JEFFERSON, Iowa, Sept. 19, 2017 — One of the most significant anniversaries in Greene County history passed recently with little formal observation, and the Historical Society plans to make right on that this Sunday with a program on “150 years of railroading” in the county.
Mike Wendel, director of the James H. Andrew Railroad Museum & History Center in Boone, will present the program at 2 p.m. at the Greene County Historical Museum in Jefferson. Admission and refreshments are free.
That outstanding five-year-old railroad museum in Boone, built adjacent to the headquarters of the very popular Boone & Scenic Valley Railroad, is named after the late “Old Jim” Andrew. He was the Jefferson farmer, railroad collector and county historian who died at the age of 93 in 2014. It was his eye-popping collection of railroad memorabilia and information that fills most of the museum in Boone.
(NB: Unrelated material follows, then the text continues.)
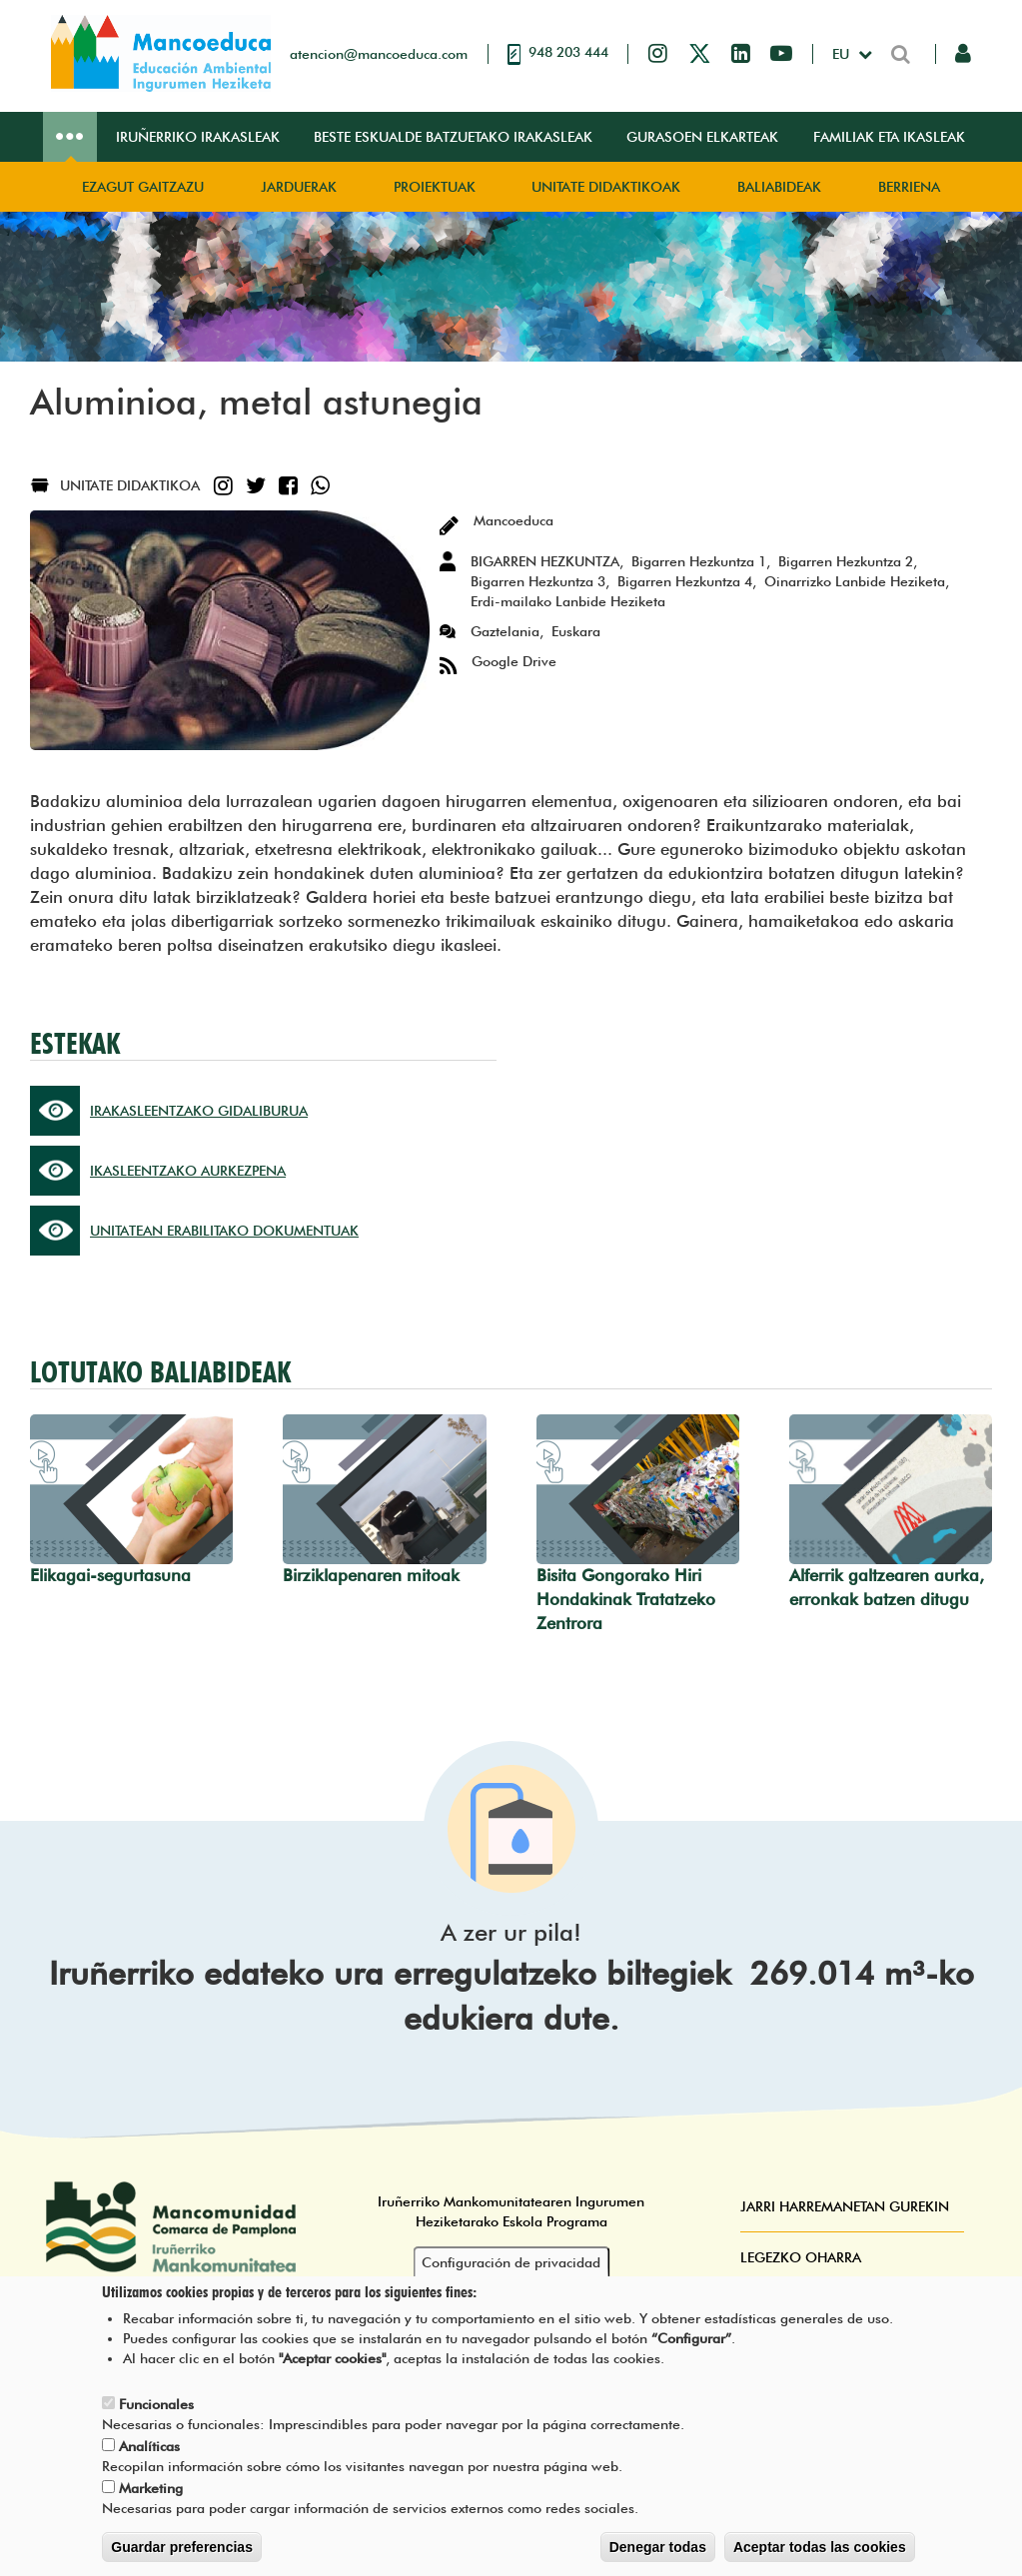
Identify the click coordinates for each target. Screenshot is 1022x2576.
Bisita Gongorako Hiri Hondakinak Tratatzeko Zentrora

Wendel will talk about how the various railroad companies helped organize and map most of the towns in the county as they pushed their rails in all directions on rights-of-way that were granted. Stylish depots were built in many of the communities to serve passengers and shippers of livestock and other freight.
Today the county is served by two rail lines, both operated by the Union Pacific. The very busy east-west mainline uses the original route through Grand Junction, Jefferson and Scranton. There is also the line operating north from Grand Junction through Dana and Paton. The former north-south Milwaukee Road rail route from Jefferson south through Cooper is now the beautiful Raccoon River Valley Trail for bicycling, walking, running and other outdoor recreation.
The inspiration for this Sunday’s program at the historical museum in Jefferson was a column by Rick Morain in the Jefferson Herald in June, 2016. In it, Morain took note of several important anniversaries that were near, including the 50th of the Mahanay Memorial Carillon Tower, the 100th of the Greene County Courthouse, and the 150th of newspapers in the county.
The arrival of railroad service on July 30, 1866, meant “connecting Greene County to the rest of America,” Morain wrote, and “was one of the most important events of the 19th century here.”
He also quoted the Jefferson Era, the newspaper that preceded the Jefferson Bee, in its portrayal of the importance of the moment.
“The locomotive has finally overcome all obstacles and made its advent in Jeff,” the Era’s editorial comment went. “We are no longer in a wilderness of prairie, but on the great thoroughfare leading from the Atlantic to the Pacific coast – one of the most desirable roads on the continent. Why should we not rejoice over this good freak of fickle fortune?”